El hombre libre, artista
No se sentía artista, sino un trabajador de la cultura. Pero creó una compañía de baile que llegó a contar con cuarenta profesionales. Y sin subvenciones. Tampoco las quería "porque la libertad cuesta dinero, la libertad no te la regala nadie", me dijo cuando le entrevisté para mi libro El baile flamenco, en 1998. "Pero eso nos permite bailar lo que queremos, con quien queremos, donde queremos y cuando queremos, qué más riqueza, ¿no?".
Antonio Gades presentó ese libro en Madrid. Apenas me dejó hablar; estaba exultante, alegre, feliz entre tantos amigos y compañeros con quienes se encontraba allí. Habló mucho y de muchas cosas, algunas de las cuales vale la pena recordar.
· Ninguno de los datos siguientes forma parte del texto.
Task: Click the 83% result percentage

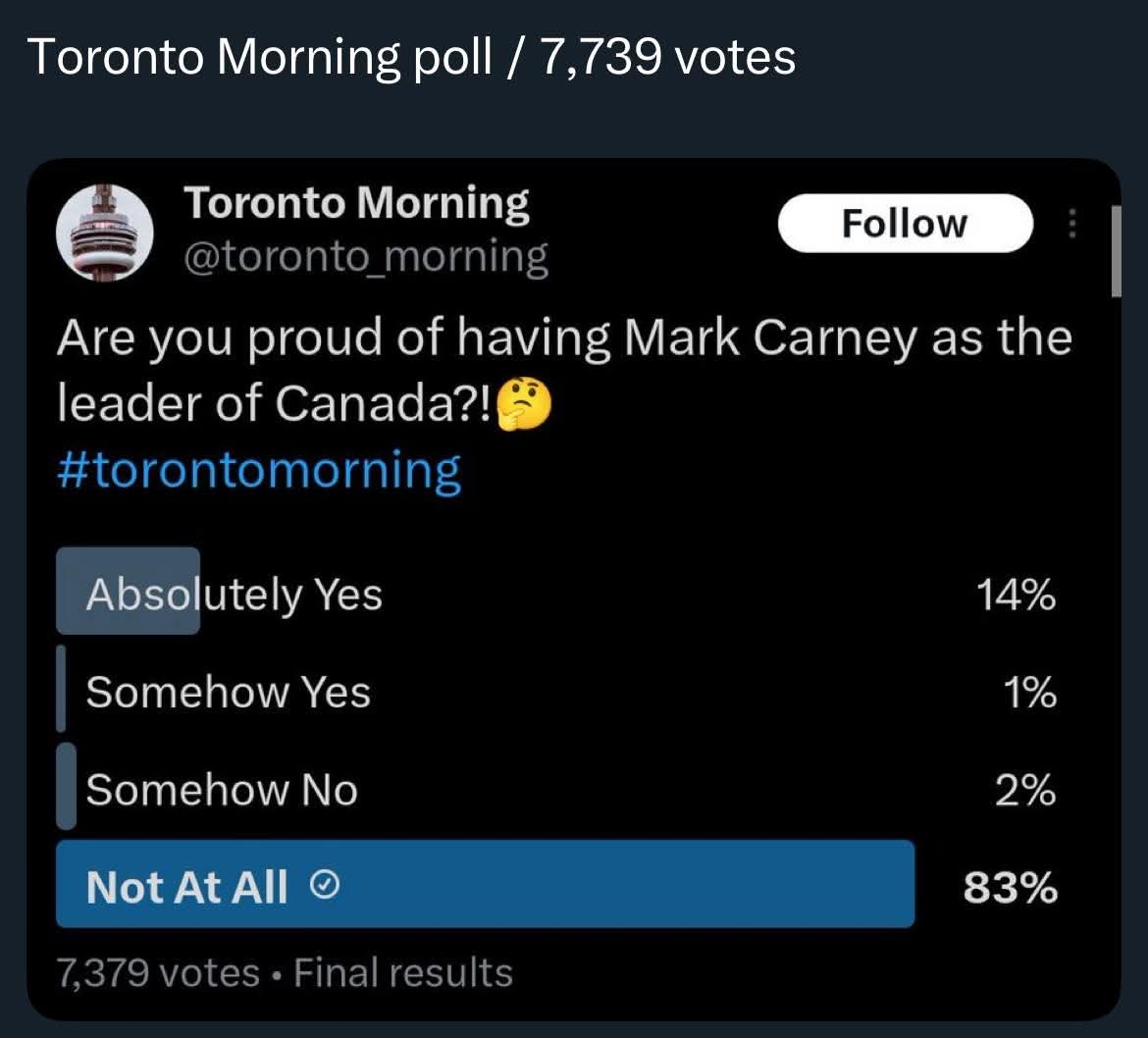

Refirióse a la necesidad de que cuantos se dedican a esta profesión se cultiven en profundidad, porque sólo así se darían cuenta "de que somos una célula de un cuerpo maravilloso que es el flamenco, pero no somos el cuerpo. Nos daríamos cuenta de que somos un átomo de ese mágico universo, pero no el centro del universo. Yo no soy religioso, no tengo esa suerte, pero estoy de acuerdo con los teólogos cuando dicen que sólo los dioses crean; nosotros los mortales recreamos. No nos creamos genios ni dioses". Y habló de los viejos maestros. "Somos los herederos, sí, tenemos que enriquecer su arte, pero, por favor, no lo mancillemos, respetemos ese legado que nos han dejado. Ese respeto nos hará humildes, pero esa humildad nos hará a todos más grandes".
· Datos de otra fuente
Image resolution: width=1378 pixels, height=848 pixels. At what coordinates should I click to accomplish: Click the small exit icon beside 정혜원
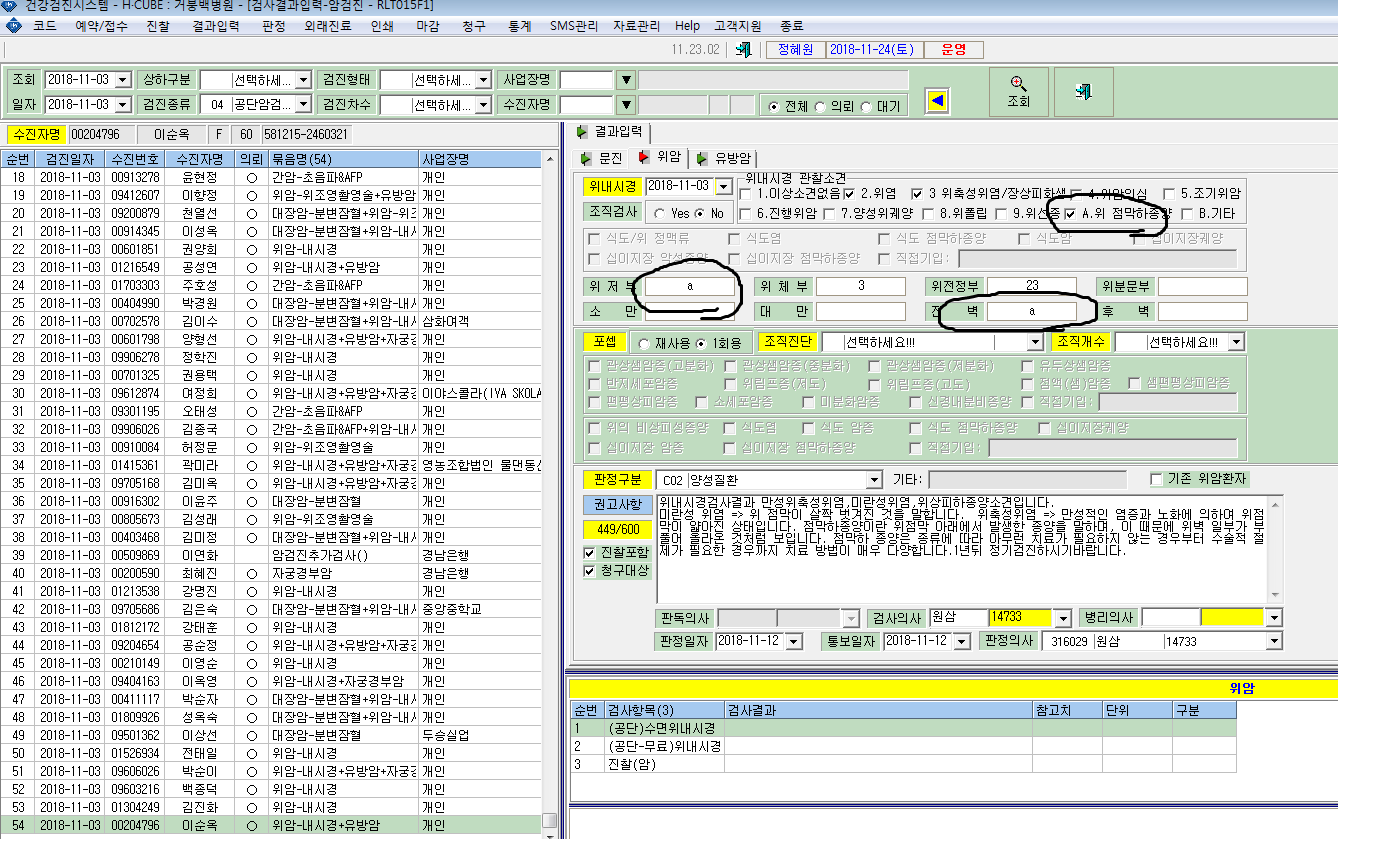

Entendía, sobre todo en su vida y en su obra, que jamás se deben ceder parcelas de libertad
Hombre reconocido de izquierdas, la libertad fue un principio irrenunciable en cuanto hizo. Como la política. Recuérdese su última obra maestra, Fuenteovejuna, ese hermosísimo canto contra la violencia sobre el pueblo ejercida abusivamente desde el poder. Entendía, sobre todo en su vida y en su obra, que jamás se deben ceder parcelas de libertad. Con la ética siempre presente, como le enseñara su maestra Pilar López. Gades afirmaba que la ética en la danza es como la ética en cualquier manifestación que tenga un hombre en la vida: "Hacerlo bien, hacerlo con honradez, y no desvirtuar...".
Cuando murió Carmen Amaya en 1963, un joven y airado Antonio Gades recorrió los tablaos de Barcelona y obligó -o poco menos- uno a uno a cerrarlos porque consideraba un sacrilegio que siguieran sirviendo diversión cuando había fallecido la bailaora más grande de todos los tiempos. Así era este hombre, este artista, este coreógrafo, este bailarín, este bailaor.
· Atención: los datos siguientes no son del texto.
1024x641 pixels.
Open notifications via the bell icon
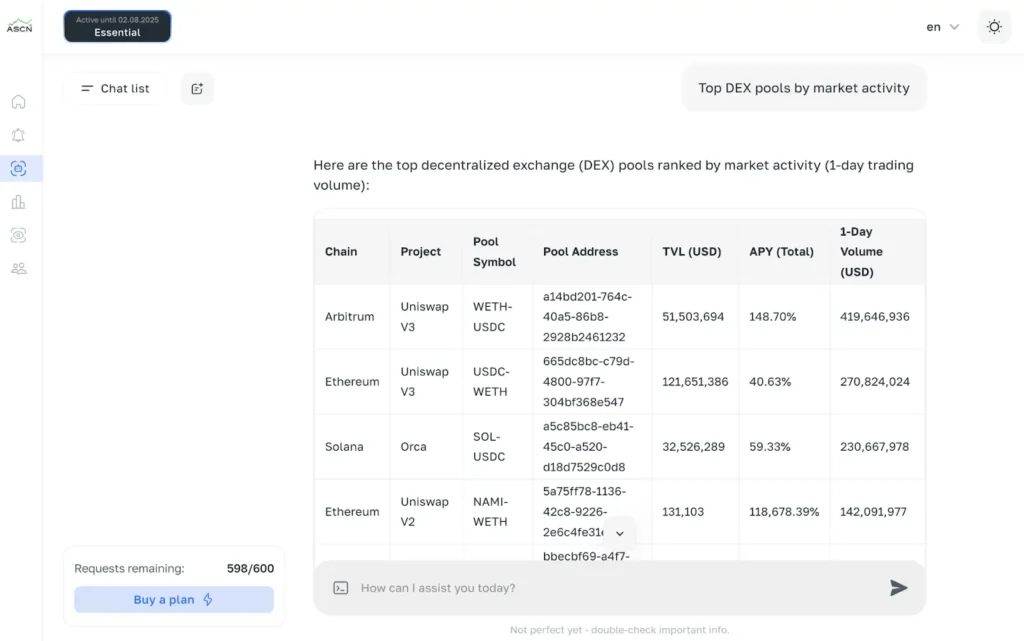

Yo creo que él pudo mantenerse incólume hasta el fin, y por eso se le admiraba y se le respetaba, tanto como por su arte. Ha muerto a una edad que hoy consideramos relativamente joven, cuando aún pensaba hacer muchas cosas. La primera de todas, ese Quijote del que nos venía hablando hace tiempo. Otro ser libre al que llegaron a creer loco.